• Aim of the task
What you should end up with is an exact copy of the lines from the one holding "Where should I" through the last line of the entries below, both included, and nothing else; leave every picture out.

Collected data entries:
######
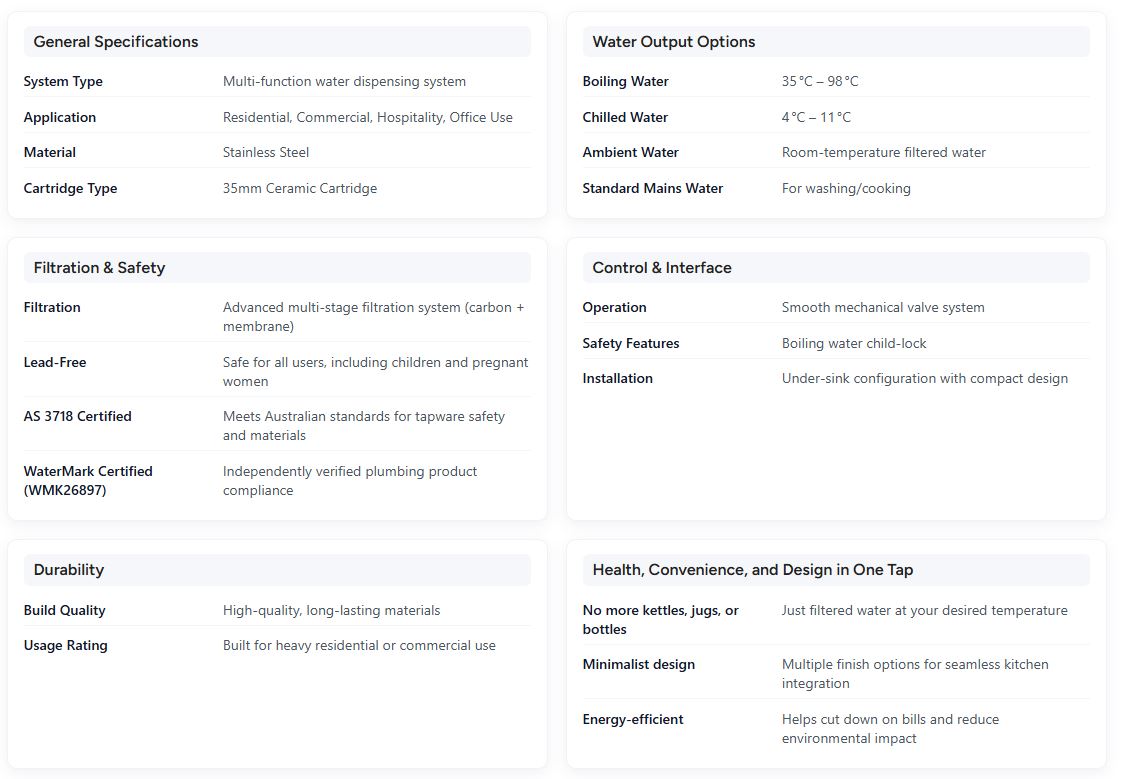This screenshot has height=779, width=1122.
Task: Click the Boiling Water temperature range value
Action: point(820,82)
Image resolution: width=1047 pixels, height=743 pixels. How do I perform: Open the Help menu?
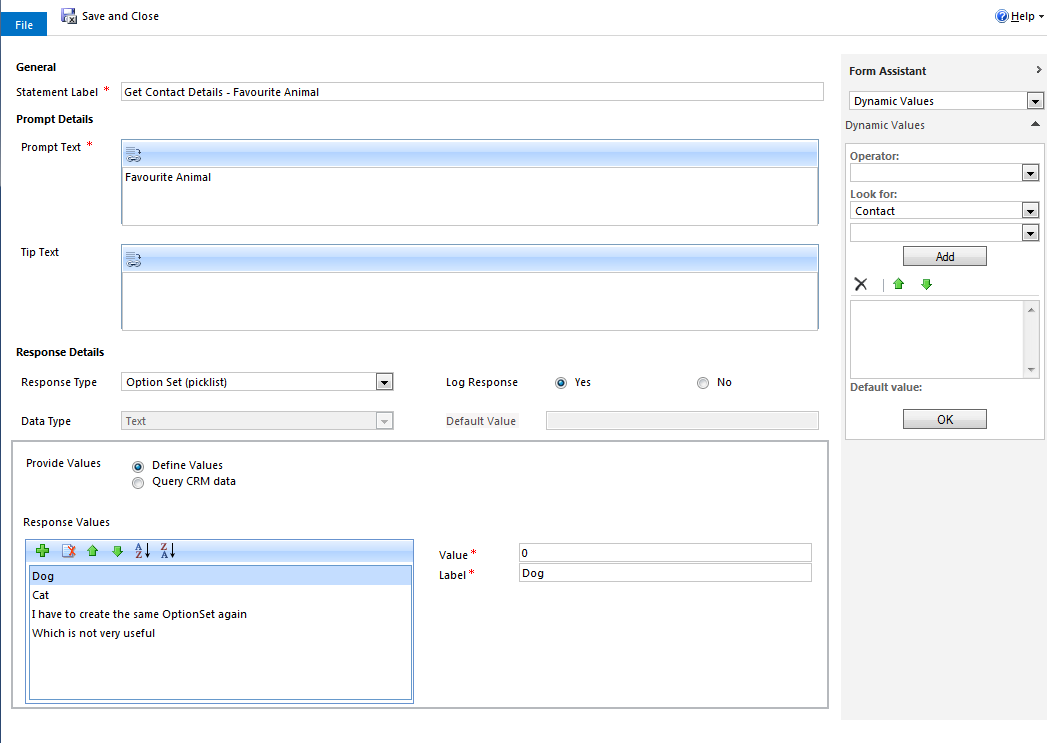[x=1020, y=17]
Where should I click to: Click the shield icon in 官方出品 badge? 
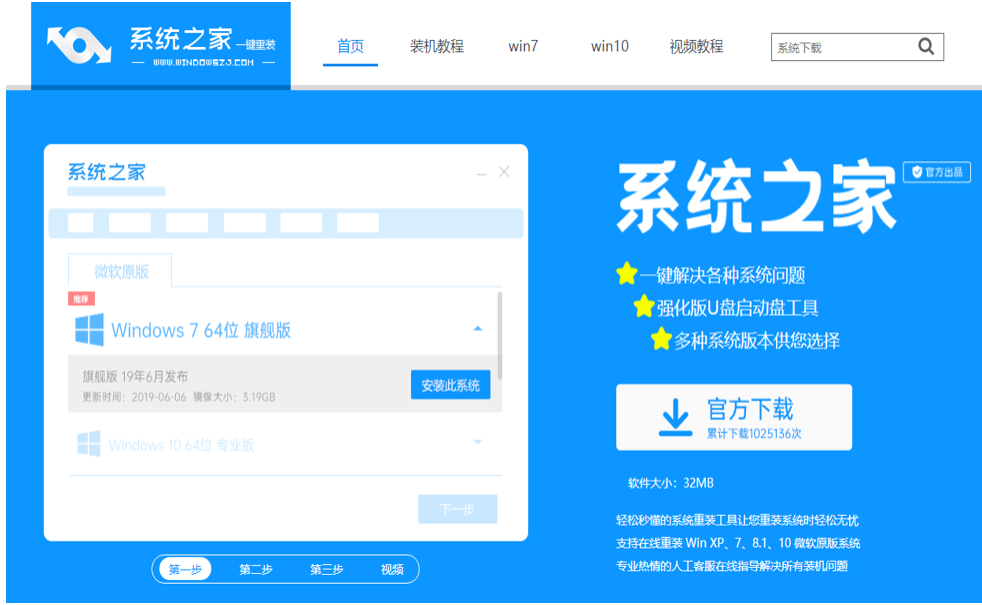coord(916,171)
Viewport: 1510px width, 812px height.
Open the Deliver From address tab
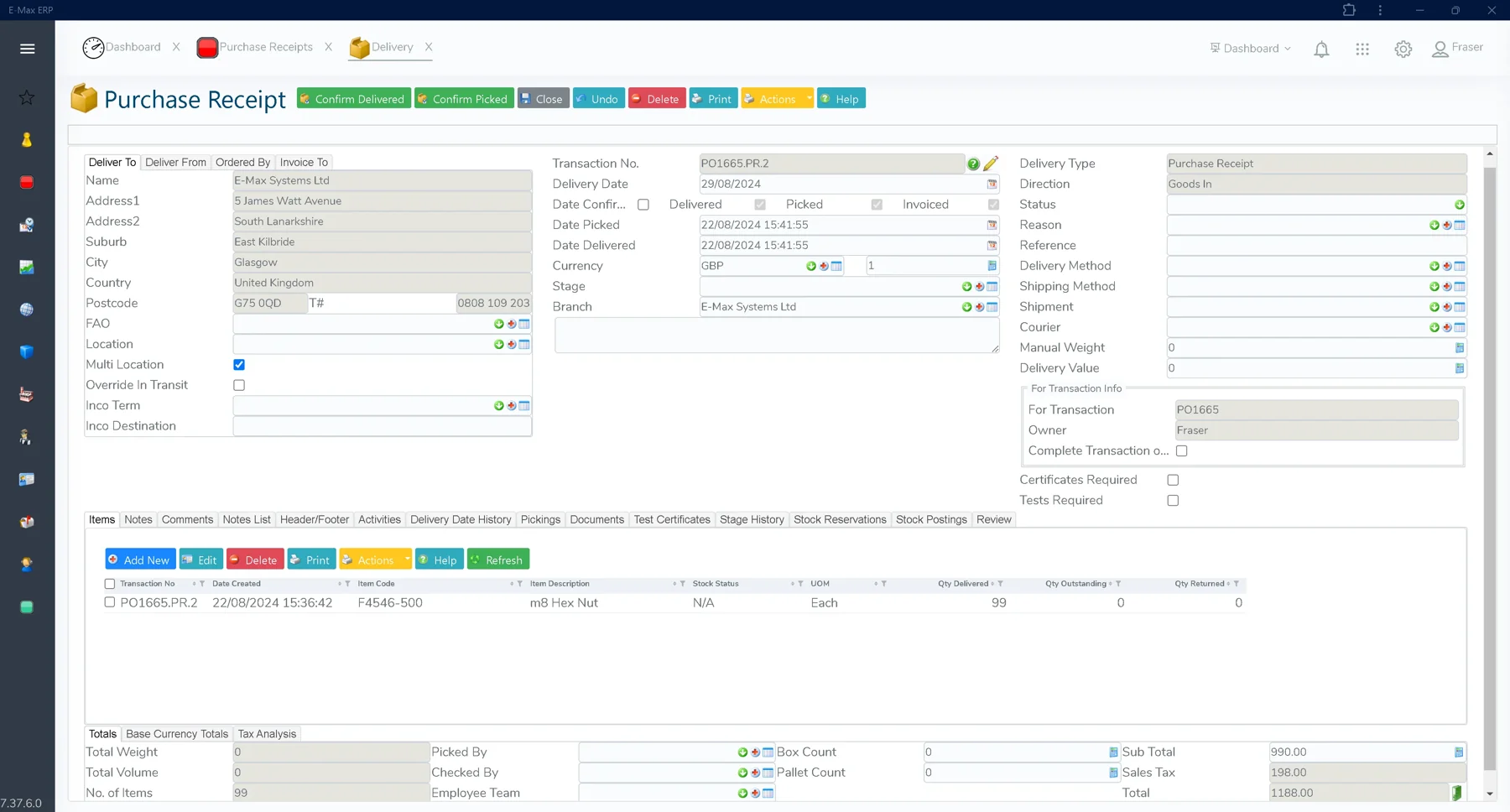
######
• Response
Where should I click to: Click the shield icon in 官方出品 badge? 
coord(916,171)
Viewport: 1510px width, 812px height.
Open the Deliver From address tab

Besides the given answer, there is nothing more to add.